Monday, March 18, 2013


Is obsessive moral indignation a crime? Donna Leon’s Suffer the Little Children implies it can be. And that’s true even if authorities can’t prosecute people for moral indignation.

In Suffer the Little Children, Venetian Comissario Guido Brunetti and his assistant investigate two separate incidents. The carabinieri break into a prominent doctor’s home and seize his adopted infant son.

They charge the doctor with having illegally bought the child.

The family calls the Venetian police because they think the masked national police are kidnappers. The carabinieri failed to inform the Venetians of the raid, and so Comissario Brunetti becomes involved.

At the same time, Brunetti’s assistant investigates a plot to defraud the national healthcare system. In Italy, selected pharmacists can legally refer patients to medical doctors. One or more pharmacists are referring dead patients to doctors who then bill the national health care service for treatment.

Strangely enough, the two cases come to be intertwined. It is not that one caused the other or that both cases involve the same criminals. It is something much more complex than this.

Brunetti’s investigation leads to a prominent right wing racist political party. It also leads to a morally indignant pharmacist who breaks into medical computers and uses private information to try to enforce his moral code.

There is no happy ending to this book. For one thing, the righteous authorities seize a previously unwanted little boy from his loving adopted father. Then they place the child in an orphanage instead. 

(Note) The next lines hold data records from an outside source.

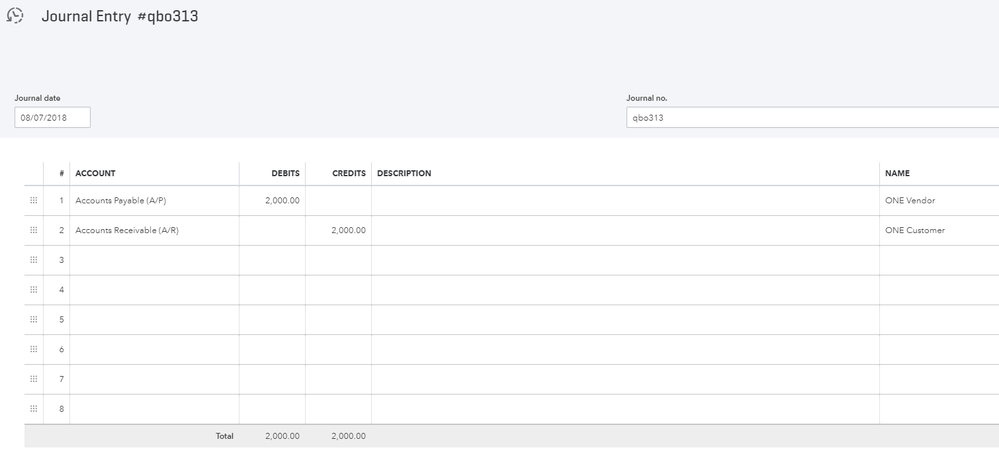This screenshot has width=999, height=449.
Task: Focus the Journal no. field
Action: (810, 118)
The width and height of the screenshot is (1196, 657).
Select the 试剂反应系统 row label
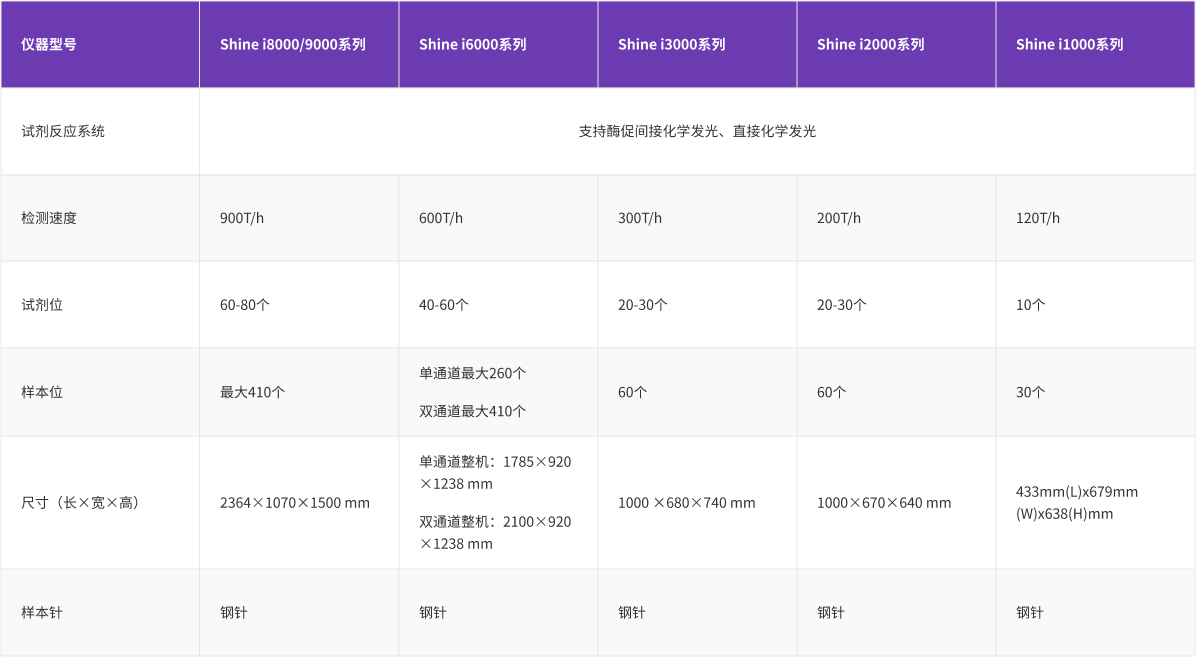point(63,131)
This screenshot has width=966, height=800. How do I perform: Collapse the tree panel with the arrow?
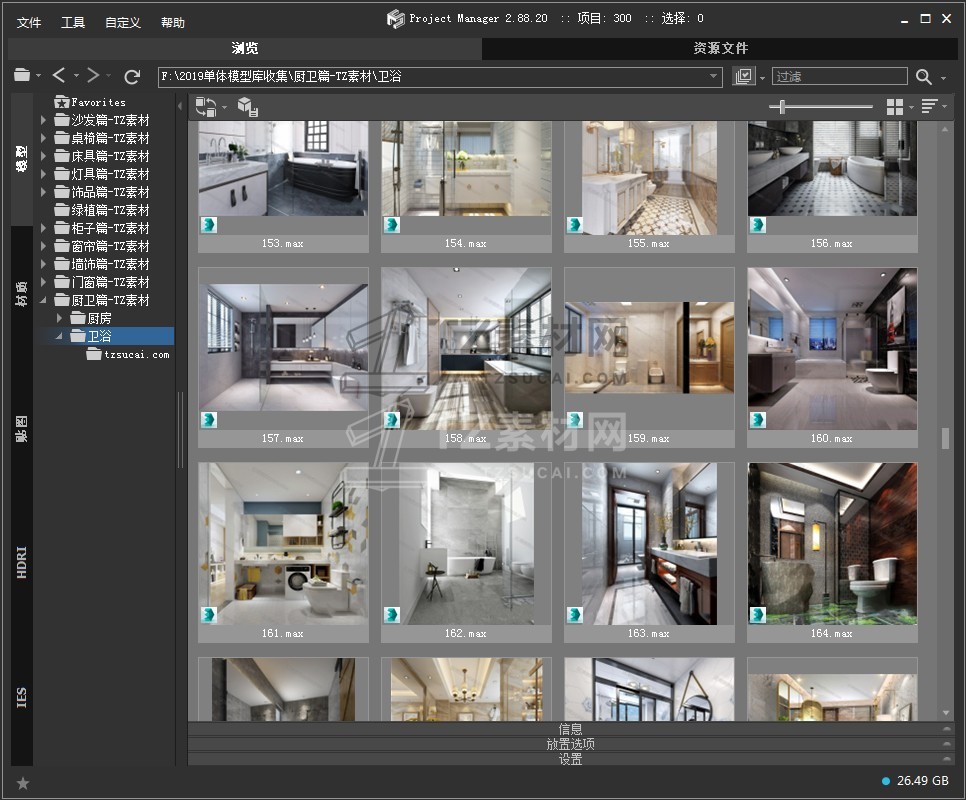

In the end, this is a story about how mindless government intervention destroys people's lives.

Suffer the Little Children is a wonderful police procedural. Comissario Brunetti uses his understated way of interviewing to get to know the people. And from there, he “solves” the crimes.

I ran across this book in Barnes and Noble. Evidently Donna Leon is a well-known Italian writer. (Actually, as I understand it, she is an American who lives in Italy.) 

When I had a couple hours to kill at B&N while my wife attended her monthly quilting club, I found a whole row of Leon’s books. I chose this one for its intriguing title. And I’m glad I did.